Riunione Consiglio di Presidenza Piccola Industria. Sala Direttivo Confindustria L'Aquila Abruzzo Interno
Cena conviviale a base di prodotti tipici
Consiglio Centrale Piccola Industria
Evento pubblico “VISIONI CAPITALI”
Light Lunch
L'Aquila Capitale Italiana della Cultura 2026
Nel 2026, L’Aquila è Capitale Italiana della Cultura. Non si tratta solo di un titolo, ma del coronamento di un percorso di resilienza unico al mondo, dove la ricostruzione fisica si è fatta rigenerazione sociale e intellettuale.
Il sistema produttivo italiano, composto da migliaia di piccole imprese, non è fatto solo di bilanci, ma di "saper fare". Queste realtà sono le eredi dirette delle botteghe rinascimentali: sono esse stesse presidi culturali che custodiscono la storia del territorio e ne disegnano il futuro tramite l’innovazione.
L’evento traccerà un filo rosso che unisce:
La Storia del Territorio: Le radici profonde di una terra, l'Abruzzo, che ha saputo difendere la propria identità.
L’Arte e l’Impresa: Come la creatività sia diventata industria, restando però profondamente umanista.
Il Futuro: L'innovazione come strumento per tramandare la bellezza.
La Location
PALAZZO SPAVENTA
Palazzo Spaventa è uno dei luoghi simbolo del centro storico dell’Aquila: un edificio elegante e ricco di memoria, capace di raccontare la storia della città e la sua continua rinascita.
Custode di un’identità profonda, il palazzo rappresenta quel legame prezioso tra passato e futuro che caratterizza il percorso di ricostruzione e valorizzazione dell’Aquila. Le sue architetture, la sua posizione e la sua storia lo rendono non solo un bene da conservare, ma uno spazio da vivere, riscoprire e restituire alla comunità.

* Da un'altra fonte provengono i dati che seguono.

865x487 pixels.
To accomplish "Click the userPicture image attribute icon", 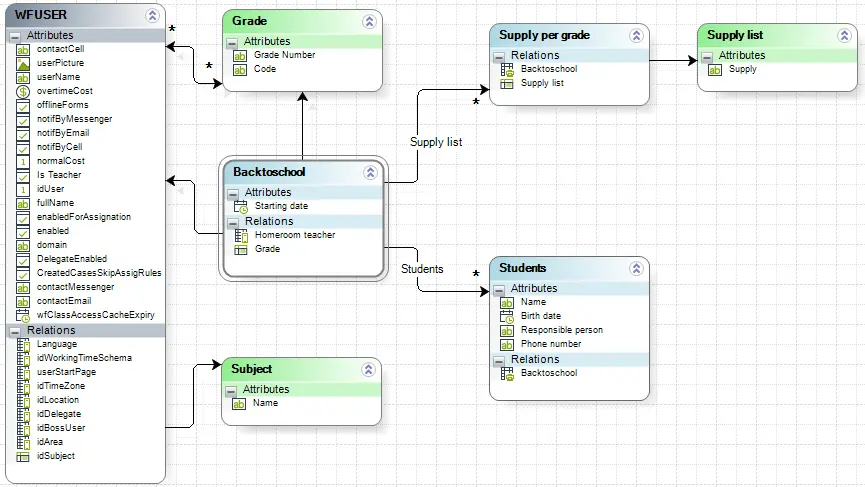I will pyautogui.click(x=23, y=63).
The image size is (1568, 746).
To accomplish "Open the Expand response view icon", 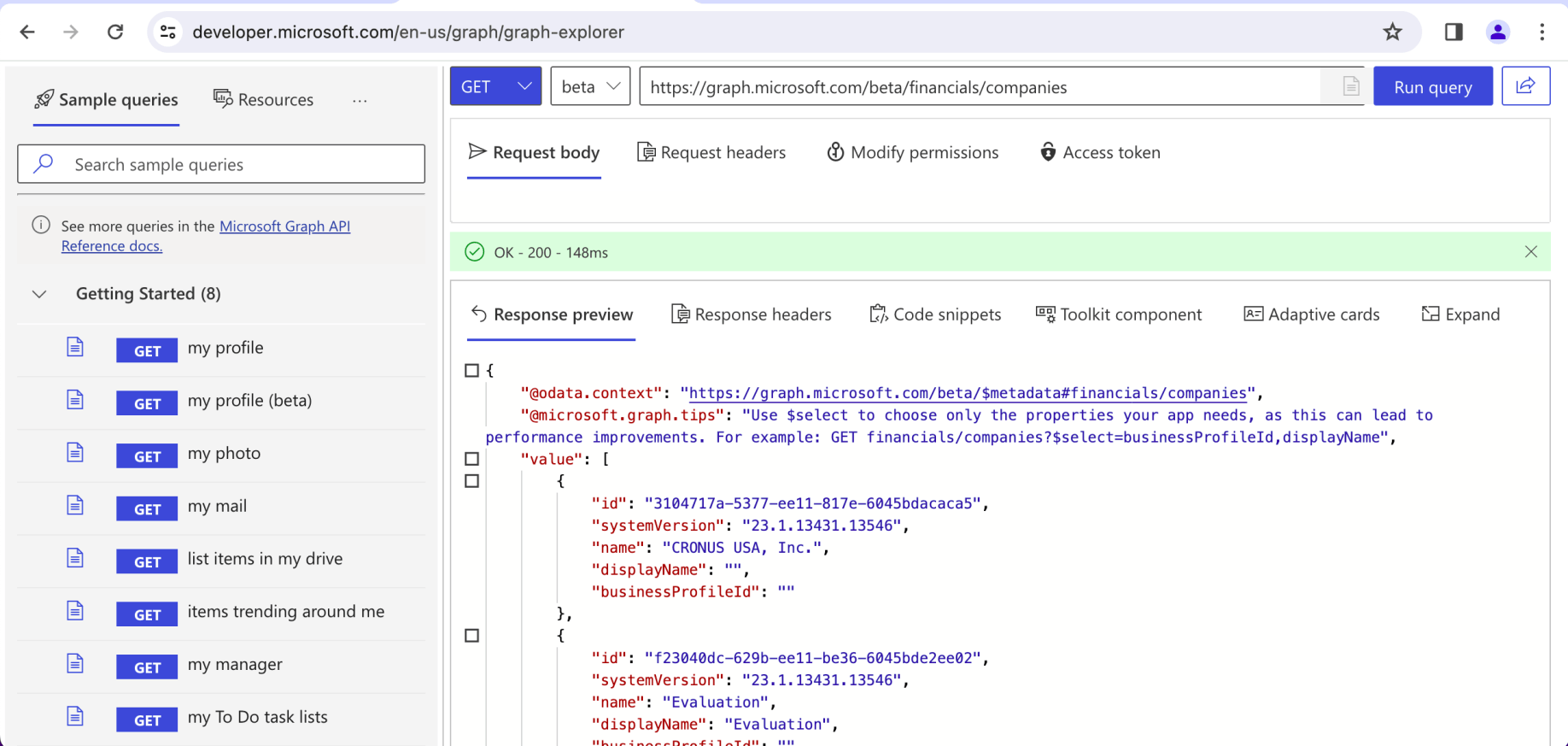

Dopo anni di attesa, Palazzo Spaventa torna a essere un luogo aperto alla cultura, agli incontri e alla partecipazione, confermando il ruolo del centro storico come cuore vivo della città. Un patrimonio che rinasce non solo nelle sue forme, ma nella capacità di generare nuove occasioni di relazione, conoscenza e bellezza.
Come arrivare
In auto
L’Aquila è facilmente raggiungibile in auto attraverso l’autostrada A24. Da Roma si procede in direzione Teramo, mentre dalla costa adriatica si percorrono la A25 e successivamente la A24. Le uscite principali per raggiungere la città sono L’Aquila Est e L’Aquila Ovest.
In treno
La stazione ferroviaria dell’Aquila è servita dai collegamenti regionali provenienti dalle direttrici di Terni–Rieti e Sulmona–Pescara. Dalla stazione è possibile raggiungere il centro storico e i principali punti della città attraverso il servizio autobus integrato di Trenitalia.
In aereo
L’aeroporto più vicino è l’Aeroporto Internazionale d’Abruzzo di Pescara, dal quale L’Aquila può essere raggiunta in auto o tramite i collegamenti disponibili. In alternativa, è possibile atterrare negli aeroporti romani di Fiumicino e Ciampino e proseguire verso L’Aquila in auto o in autobus.